RECORDS SUPPLIED:
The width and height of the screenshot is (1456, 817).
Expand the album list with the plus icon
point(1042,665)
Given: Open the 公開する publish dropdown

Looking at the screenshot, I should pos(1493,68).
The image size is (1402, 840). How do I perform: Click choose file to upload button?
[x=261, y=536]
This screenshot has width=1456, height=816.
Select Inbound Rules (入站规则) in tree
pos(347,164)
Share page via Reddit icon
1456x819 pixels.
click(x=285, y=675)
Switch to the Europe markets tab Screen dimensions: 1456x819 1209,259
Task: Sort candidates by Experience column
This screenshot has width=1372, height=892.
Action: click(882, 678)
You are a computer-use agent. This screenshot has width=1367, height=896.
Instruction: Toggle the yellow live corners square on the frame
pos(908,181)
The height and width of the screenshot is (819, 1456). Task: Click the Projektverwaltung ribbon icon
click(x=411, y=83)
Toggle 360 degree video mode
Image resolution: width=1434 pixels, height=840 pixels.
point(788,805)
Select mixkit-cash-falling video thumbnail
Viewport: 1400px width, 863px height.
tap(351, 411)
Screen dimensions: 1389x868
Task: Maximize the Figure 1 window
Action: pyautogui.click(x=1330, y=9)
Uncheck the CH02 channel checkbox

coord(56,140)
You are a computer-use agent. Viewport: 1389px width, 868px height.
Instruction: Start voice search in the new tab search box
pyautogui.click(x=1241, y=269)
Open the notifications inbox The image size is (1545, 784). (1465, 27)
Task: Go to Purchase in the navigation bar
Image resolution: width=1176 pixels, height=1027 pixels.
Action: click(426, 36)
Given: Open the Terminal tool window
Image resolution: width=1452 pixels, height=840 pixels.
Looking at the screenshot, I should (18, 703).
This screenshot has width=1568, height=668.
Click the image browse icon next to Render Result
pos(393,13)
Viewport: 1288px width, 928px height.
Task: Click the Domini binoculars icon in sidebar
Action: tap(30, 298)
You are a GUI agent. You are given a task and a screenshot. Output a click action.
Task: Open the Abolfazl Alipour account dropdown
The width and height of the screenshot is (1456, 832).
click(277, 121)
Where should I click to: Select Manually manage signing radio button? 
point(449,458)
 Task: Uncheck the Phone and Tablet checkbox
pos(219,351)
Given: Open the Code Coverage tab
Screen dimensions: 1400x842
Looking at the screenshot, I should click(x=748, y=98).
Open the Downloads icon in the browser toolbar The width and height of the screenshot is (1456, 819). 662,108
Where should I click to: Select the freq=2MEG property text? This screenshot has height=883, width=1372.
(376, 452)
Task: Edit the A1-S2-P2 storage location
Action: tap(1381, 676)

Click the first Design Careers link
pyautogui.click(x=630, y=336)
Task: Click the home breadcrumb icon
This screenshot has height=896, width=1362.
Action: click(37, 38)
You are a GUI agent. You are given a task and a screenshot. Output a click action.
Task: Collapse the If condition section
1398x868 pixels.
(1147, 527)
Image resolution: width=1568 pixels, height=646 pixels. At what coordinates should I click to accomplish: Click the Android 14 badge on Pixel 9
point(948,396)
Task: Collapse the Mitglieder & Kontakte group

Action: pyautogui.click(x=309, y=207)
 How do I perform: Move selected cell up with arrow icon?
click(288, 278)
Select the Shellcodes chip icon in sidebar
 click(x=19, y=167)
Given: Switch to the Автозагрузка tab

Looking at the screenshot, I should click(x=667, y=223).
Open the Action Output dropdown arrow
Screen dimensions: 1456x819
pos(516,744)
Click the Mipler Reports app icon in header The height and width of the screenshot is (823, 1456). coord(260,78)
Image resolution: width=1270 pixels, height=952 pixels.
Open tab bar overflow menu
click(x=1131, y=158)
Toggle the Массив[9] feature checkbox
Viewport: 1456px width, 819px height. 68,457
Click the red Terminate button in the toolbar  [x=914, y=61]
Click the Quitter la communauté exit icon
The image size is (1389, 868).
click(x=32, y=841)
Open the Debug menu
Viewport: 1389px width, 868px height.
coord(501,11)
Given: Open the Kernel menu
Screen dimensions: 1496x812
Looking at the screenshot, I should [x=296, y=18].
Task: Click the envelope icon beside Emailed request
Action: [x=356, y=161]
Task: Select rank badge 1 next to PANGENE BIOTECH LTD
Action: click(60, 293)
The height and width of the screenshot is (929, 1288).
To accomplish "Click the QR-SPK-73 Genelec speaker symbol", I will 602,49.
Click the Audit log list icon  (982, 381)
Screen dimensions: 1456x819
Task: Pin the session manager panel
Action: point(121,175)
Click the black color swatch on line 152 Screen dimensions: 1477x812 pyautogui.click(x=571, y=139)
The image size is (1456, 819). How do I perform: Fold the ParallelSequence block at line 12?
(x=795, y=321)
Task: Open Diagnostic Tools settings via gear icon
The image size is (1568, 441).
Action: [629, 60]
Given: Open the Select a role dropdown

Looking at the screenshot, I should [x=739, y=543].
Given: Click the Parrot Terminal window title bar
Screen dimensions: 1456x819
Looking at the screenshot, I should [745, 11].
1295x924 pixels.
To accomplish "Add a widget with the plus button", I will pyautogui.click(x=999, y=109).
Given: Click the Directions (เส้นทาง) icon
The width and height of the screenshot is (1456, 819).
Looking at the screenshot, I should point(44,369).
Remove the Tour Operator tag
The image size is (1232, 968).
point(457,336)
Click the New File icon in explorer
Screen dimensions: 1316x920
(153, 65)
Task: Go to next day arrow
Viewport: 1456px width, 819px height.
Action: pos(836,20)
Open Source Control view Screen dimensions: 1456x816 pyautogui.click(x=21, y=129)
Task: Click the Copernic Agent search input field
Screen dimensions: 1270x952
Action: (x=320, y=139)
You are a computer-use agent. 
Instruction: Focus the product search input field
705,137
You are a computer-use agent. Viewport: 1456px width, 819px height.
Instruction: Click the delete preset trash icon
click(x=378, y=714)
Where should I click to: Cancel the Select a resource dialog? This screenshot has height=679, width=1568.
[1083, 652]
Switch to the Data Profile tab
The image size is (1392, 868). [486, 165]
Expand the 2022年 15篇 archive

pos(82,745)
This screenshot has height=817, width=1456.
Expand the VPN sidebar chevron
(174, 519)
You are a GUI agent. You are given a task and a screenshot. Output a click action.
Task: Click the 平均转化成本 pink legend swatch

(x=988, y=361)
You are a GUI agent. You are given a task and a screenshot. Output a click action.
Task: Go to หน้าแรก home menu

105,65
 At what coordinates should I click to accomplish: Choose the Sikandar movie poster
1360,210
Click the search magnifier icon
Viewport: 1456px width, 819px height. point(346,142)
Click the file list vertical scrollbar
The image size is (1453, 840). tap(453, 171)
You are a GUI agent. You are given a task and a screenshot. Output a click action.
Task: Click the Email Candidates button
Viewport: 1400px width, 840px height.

EXERCISE AIM: Search the material above for the word "will", then copy each line that holds it.

RESPONSE:
To accomplish "Click the QR-SPK-73 Genelec speaker symbol", I will 602,49.
To accomplish "Add a widget with the plus button", I will pyautogui.click(x=999, y=109).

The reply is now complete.